== Problem A ==
In the LinkedIn ads guide, copy the stretch from "4. Write Your" through "business with you.", changing "variations" to "versions".
== Problem B ==
In the LinkedIn ads guide, restate the paragraph that begins "All fields are optional" in fewer words.
== Problem C ==
Pick up the LinkedIn ads guide after its final sentence and keep writing.

== Text provided ==
4. Write Your Ad LinkedIn ads have a headline, a description, a URL and an image. Of course, you’ll want to create clear, relevant copy that’s compelling. Think deeply about what makes this group of online professionals tick and write something to connect with them.
You can create up to 15 variations of your ad in a single campaign, with all 15 targeting the same bunch of professionals. Testing multiple variations of your ad—trying different images or headlines—helps you learn what resonates best with your audience.
Also, decide carefully where your viewers will land after they click your ad. Are you going to make a custom landing page or a discussion group page on LinkedIn? The content you share on your destination URL should educate people so they know, like, and trust you enough to do business with you.
After you select your destination URL, pick your ‘from’ link—either your personal or company profile on LinkedIn. It’s a good idea to update your company profile and link from this, as it lends some extra credibility to your ad.
To sum up:
Headline. Make it short and punchy. Try using the title of the people you’re targeting. LinkedIn recommends using a question. Ad Copy. Describe the benefits of your services and include a call-to-action. Destination URL. Dream up something relevant to this audience. Tailor a landing page for LinkedIn members, if possible. Photo or Video. Pick something that draws the eye. Photos of people are best! Link From. Link to your company profile for credibility. Duplicate. Experiment with 15 ads. Try little word changes (like ‘Buy’ versus ‘Order Now’) and offer variations (like ‘50% off’ versus ‘3 months free’).
*Hot tip: Find out what resonates best with your audience by trying multiple versions of your Ad Campaign—use different headlines and and images.
5. Define your audience After you create your campaign ads, define the professional audience that you’re pursuing with your ads. Each field you complete will narrow down the size of your audience. Keep an eye on the counter to watch how many LinkedIn users you’ll reach with your selection.
You ad will be shown exclusively to those who match your exact specifications, so pick your target audience wisely. You can narrow it down to company-level, position, number of professionals, or even special interest groups.
All fields are optional—except location. You are required to specify at least one area for your audience. This can be as narrow as “Boston” which will include LinkedIn members who indicated Boston was their location, or as wide as several continents.
Who sees LinkedIn Ads?
Anyone on LinkedIn in your target audience can see your ads. Here are some of the pages where they might appear:
Ads within LinkedIn
• Profile Page — where members view other people’s profiles. • Home Page — where members sign in.
• Inbox — where members send messages and invite others to connect.
• Search Results Page — shows results when you search for members.
• Group Pages — where members view pages in their group.
Ads also may appear in a text link on the top of the homepage, without images and logos.
LinkedIn added the ability to sponsor company updates, which display in the content feed.
Ads in the LinkedIn Audience Network Ads can show on the LinkedIn Audience Network, if you permit it. This is a collection of websites that partner with LinkedIn to display your ad on their pages. You’re essentially reaching the same targeted group of professionals while they browse other websites.

== Given entries ==
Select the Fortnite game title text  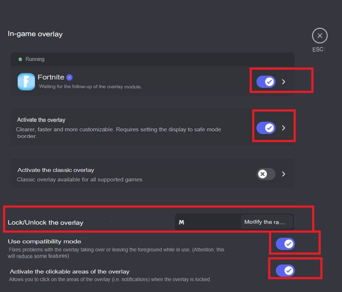click(x=51, y=77)
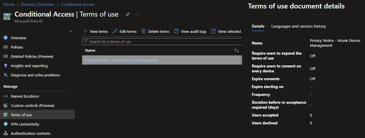The height and width of the screenshot is (138, 365).
Task: Select the Details tab
Action: pos(258,26)
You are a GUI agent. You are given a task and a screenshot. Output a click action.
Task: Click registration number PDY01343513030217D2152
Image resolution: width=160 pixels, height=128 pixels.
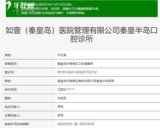[77, 72]
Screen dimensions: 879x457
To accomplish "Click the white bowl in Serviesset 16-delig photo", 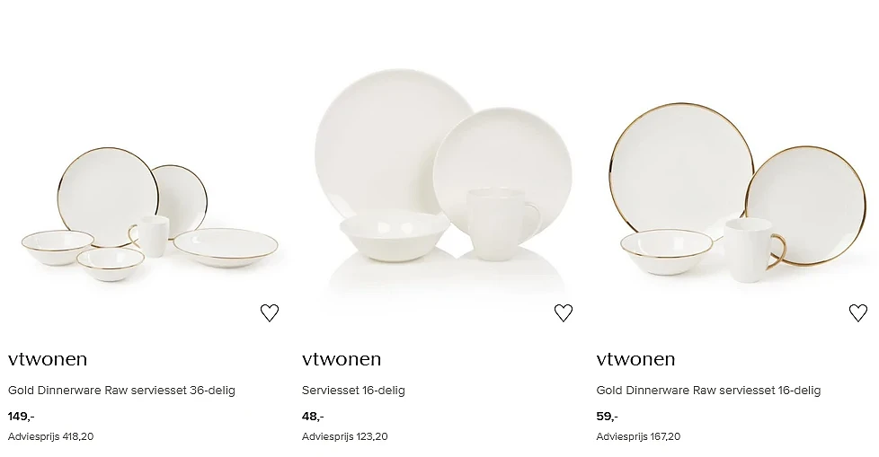I will point(395,235).
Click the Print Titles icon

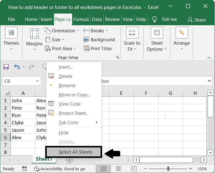coord(86,49)
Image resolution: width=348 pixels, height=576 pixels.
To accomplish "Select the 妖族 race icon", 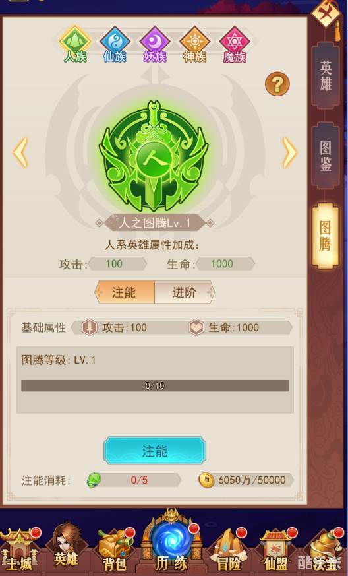I will 154,44.
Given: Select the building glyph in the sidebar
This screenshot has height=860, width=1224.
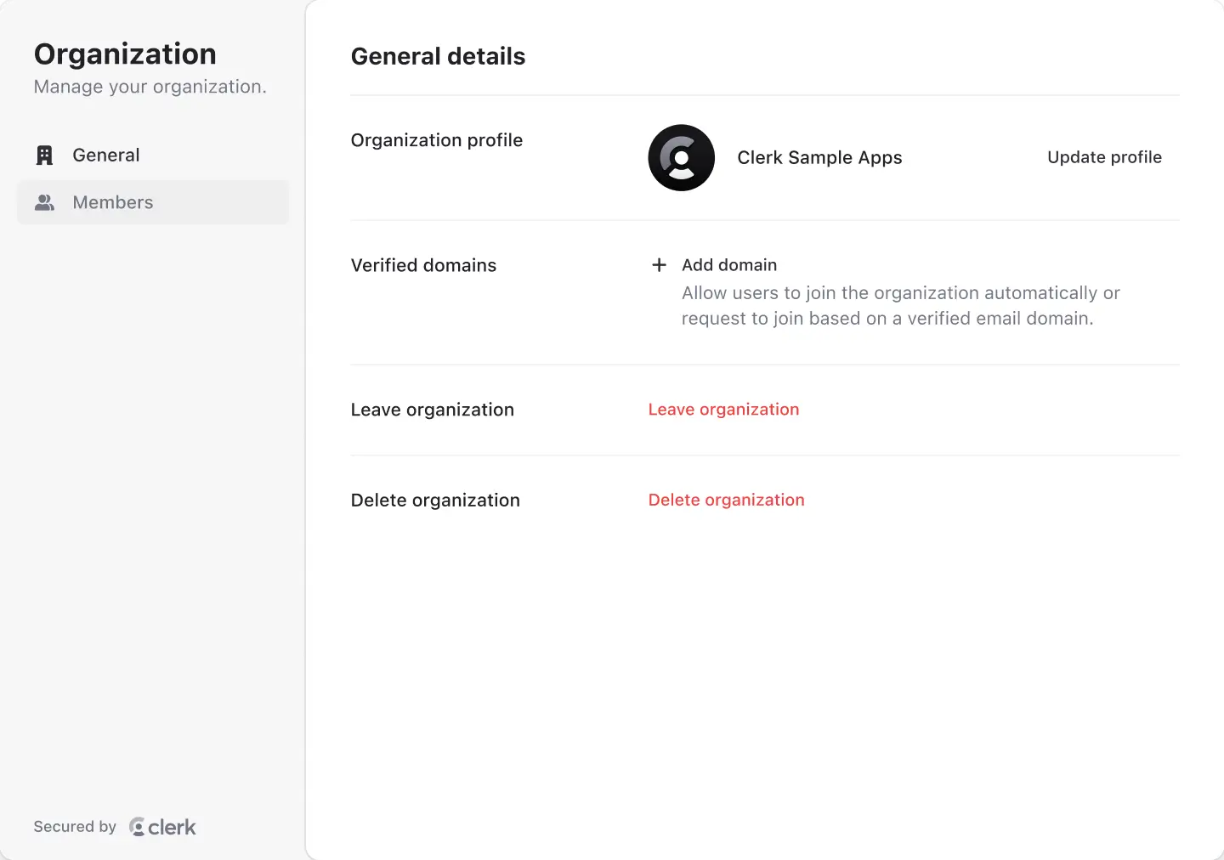Looking at the screenshot, I should (x=44, y=155).
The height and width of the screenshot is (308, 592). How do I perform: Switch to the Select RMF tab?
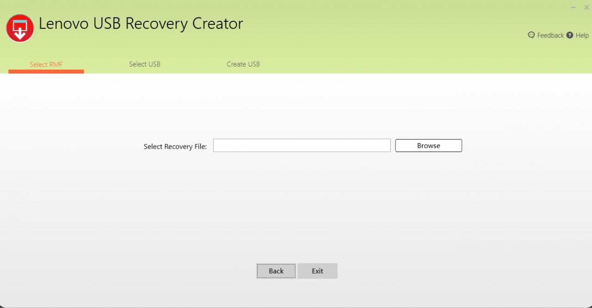46,64
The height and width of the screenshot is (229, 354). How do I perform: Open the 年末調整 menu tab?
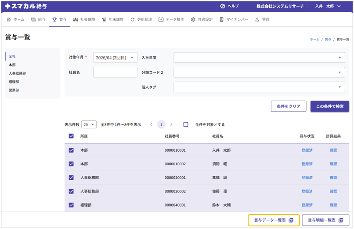[x=112, y=20]
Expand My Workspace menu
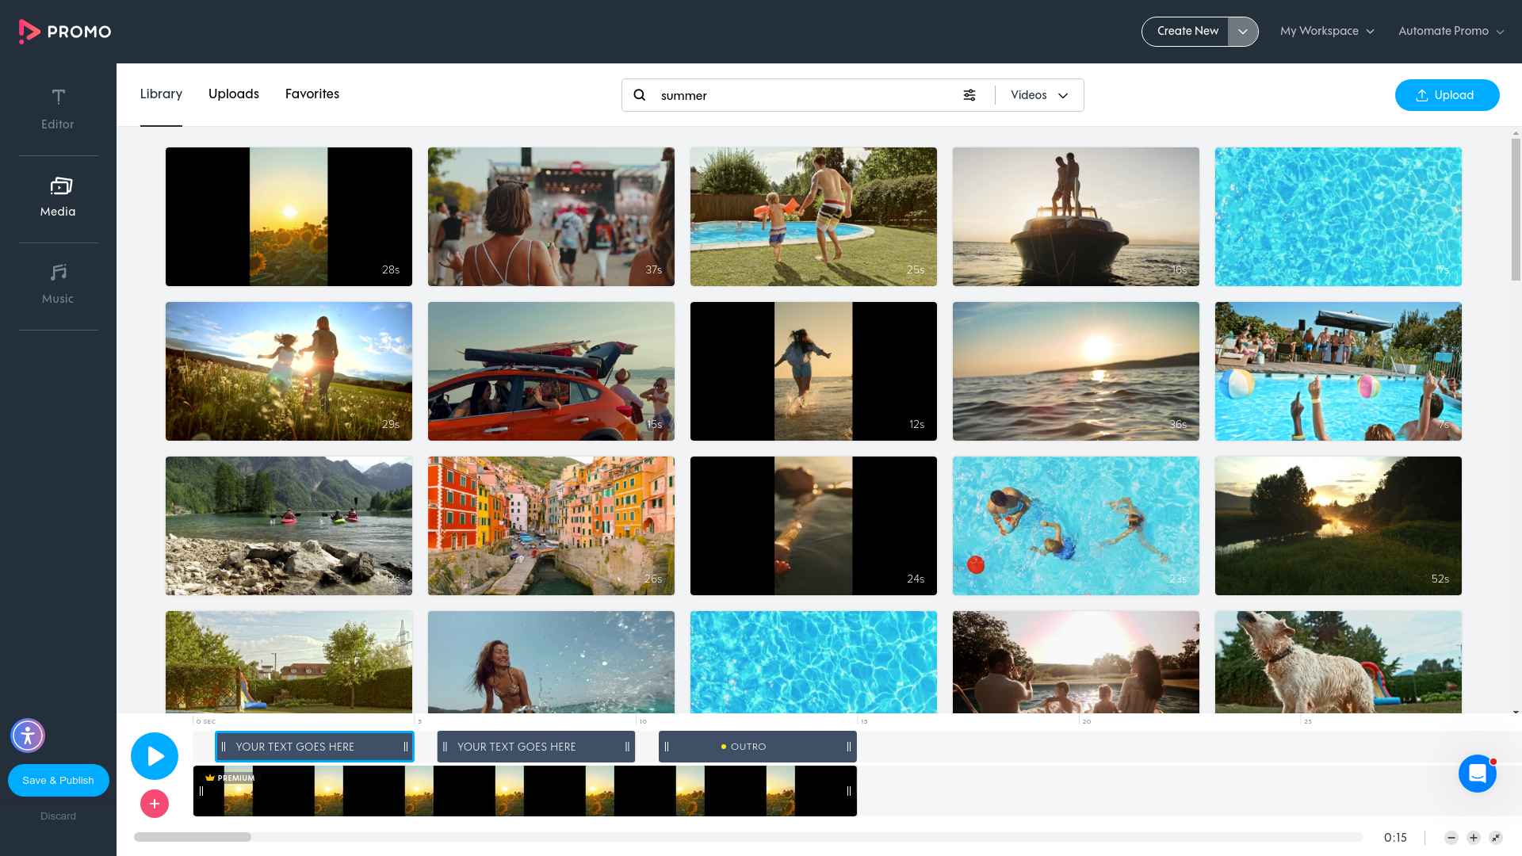The height and width of the screenshot is (856, 1522). 1327,31
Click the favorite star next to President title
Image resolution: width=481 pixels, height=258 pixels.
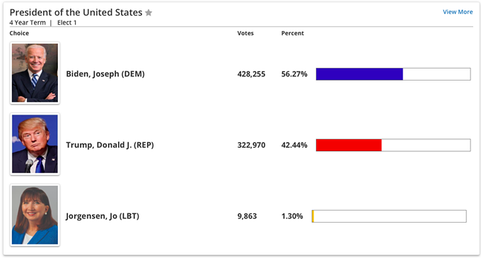pos(149,13)
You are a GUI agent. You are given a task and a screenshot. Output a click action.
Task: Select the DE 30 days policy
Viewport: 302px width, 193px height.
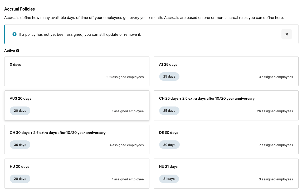tap(226, 139)
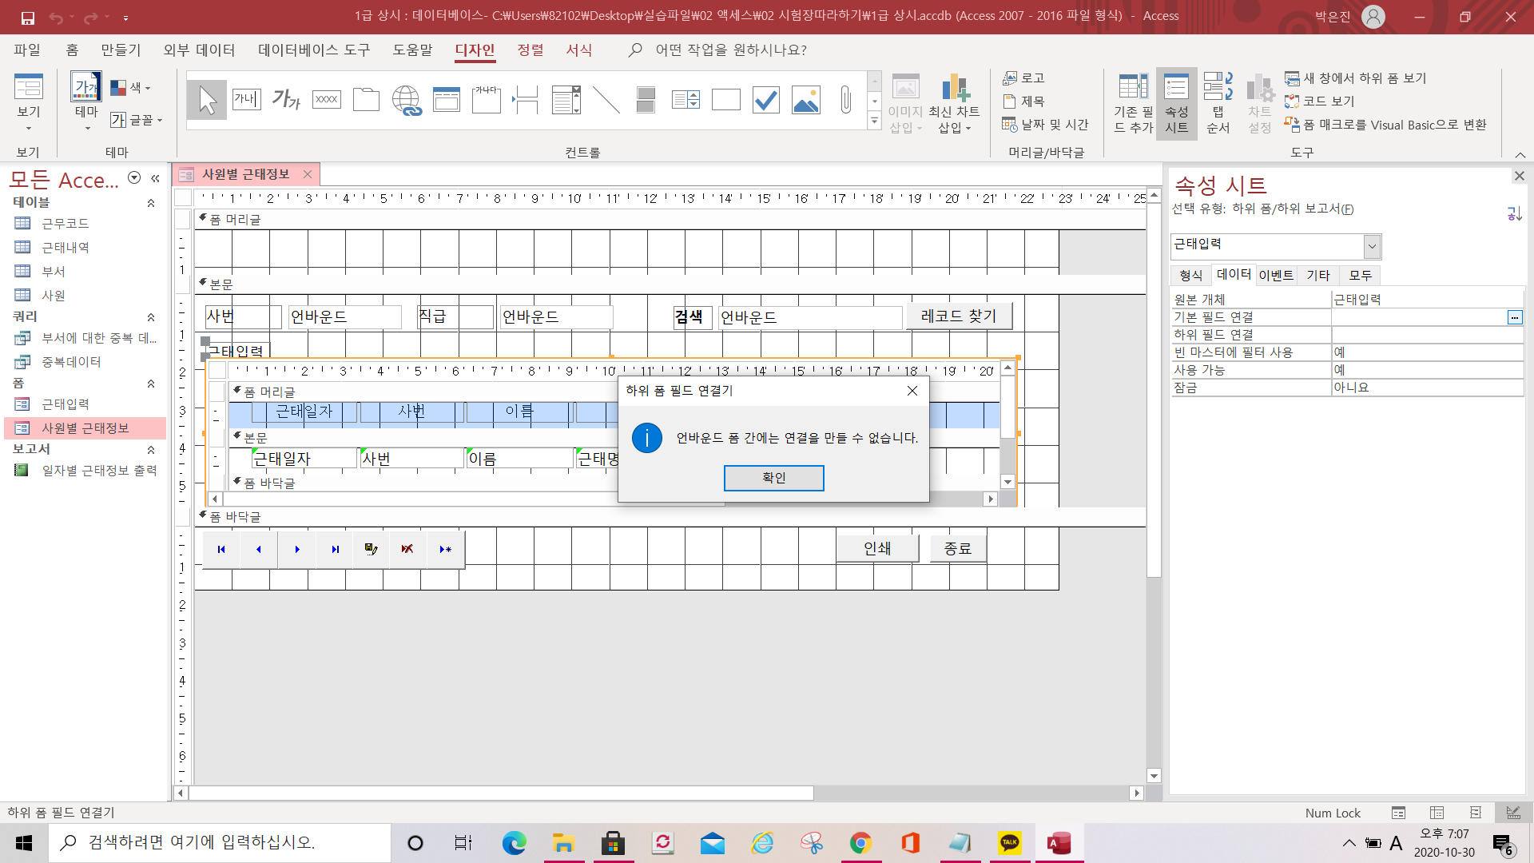Select the Text Box control tool
The height and width of the screenshot is (863, 1534).
click(x=246, y=100)
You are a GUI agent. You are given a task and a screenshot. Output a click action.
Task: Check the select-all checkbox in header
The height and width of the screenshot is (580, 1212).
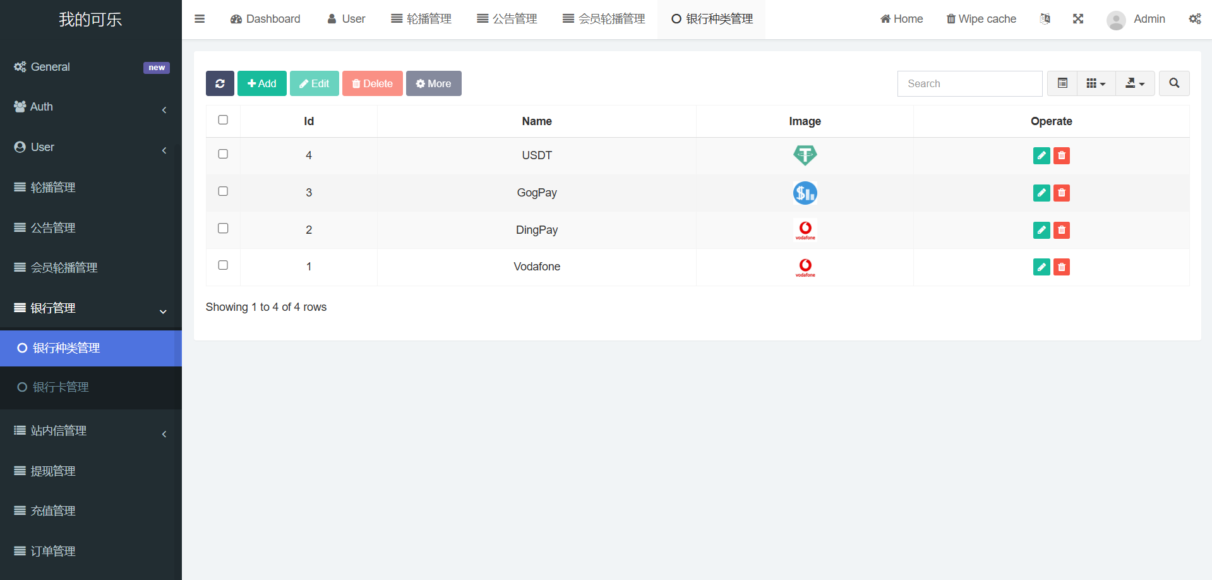point(223,120)
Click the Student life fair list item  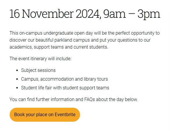click(x=65, y=88)
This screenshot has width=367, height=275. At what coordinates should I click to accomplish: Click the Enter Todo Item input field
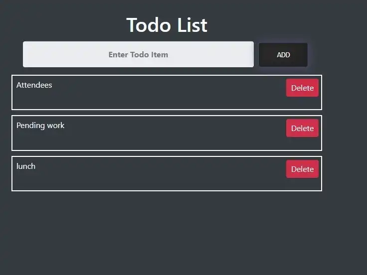click(138, 54)
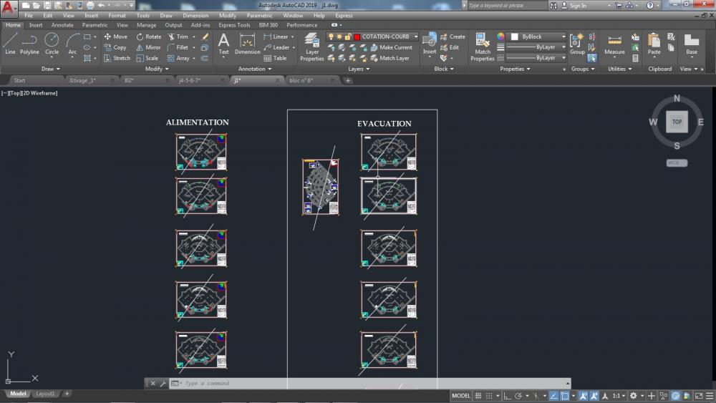
Task: Select the Line drawing tool
Action: pos(10,43)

== Written reply A ==
4. Write Your Ad LinkedIn ads have a headline, a description, a URL and an image. Of course, you’ll want to create clear, relevant copy that’s compelling. Think deeply about what makes this group of online professionals tick and write something to connect with them.
You can create up to 15 versions of your ad in a single campaign, with all 15 targeting the same bunch of professionals. Testing multiple versions of your ad—trying different images or headlines—helps you learn what resonates best with your audience.
Also, decide carefully where your viewers will land after they click your ad. Are you going to make a custom landing page or a discussion group page on LinkedIn? The content you share on your destination URL should educate people so they know, like, and trust you enough to do business with you.

== Written reply B ==
Location is the only required field. You must name at least one area, which can be as small as a single city like Boston or as large as several continents.

== Written reply C ==
Some of these websites might also be on the Google Display Network, so your ads could show up twice. Since LinkedIn has a minimum CPC bid of $2.00 and Google’s is often cheaper, you might pay more to put an ad on the same site with LinkedIn. Of course, your traffic viewing the ad from LinkedIn is more qualified.
Things to consider about LinkedIn Audience Network Ads are placed here are at no extra cost, you pay the same as you do on LinkedIn.com, either per click (CPC) or per thousand impressions (CPM).
You can add or remove the LinkedIn Audience Network anytime. Removing this audience may limit how often your ads are shown.
How much do LinkedIn ads cost?
You pay for ads either by CPC (cost-per-click) or pay-per-1,000 impressions (CPM). Prices, as usual, depend on your target audience and your competition. CPC ads start at around $2 and run up to $4 or $5 per click. CPM rates run about the same. The minimum daily budget is $10.
When launching your campaign, you will be instructed to enter a bid. LinkedIn suggests a bid, but also warns you to bid high, “Tip: To ensure you receive impressions, make sure your bid is within or above the suggested bid range.”
LinkedIn has a CTR (Click-through-rate) minimum threshold around .02%. Meaning, your ad will actually fall out of rotation if it doesn’t get enough clicks. That being said, bid on the high side and make your copywriting shine!
Bidding high ensures your ad will show and a good position with a strong CTR from the get-go. You can always lower it later.
LinkedIn also notes that you may be charged up to 20% beyond your daily budget for clicks or impressions. Since pulling your ad down isn’t instantaneous, you may still get clicks after your max budget was reached. After the system turns off your campaign, ads might show for a few more minutes. If your budget is $10 a day, and you actually get $14 worth of clicks, LinkedIn will only charge you for $12. (They eat the extra $2.)
Aside from the “Lead Collection” feature (lets LinkedIn users to contact you directly), there’s not much for tracking conversion in these ads. So tag your ad URLs to track conversion performance.
*Hot Tip: To ensure you receive impressions, make sure your bid is within or above the suggested bid range.
LinkedIn Ads are the way to go for reaching a specific niche of business professionals. Be prepared to bid high for your ads, and have patience in setting things up. When it comes to reaching B2B customers, LinkedIn can generate valuable leads.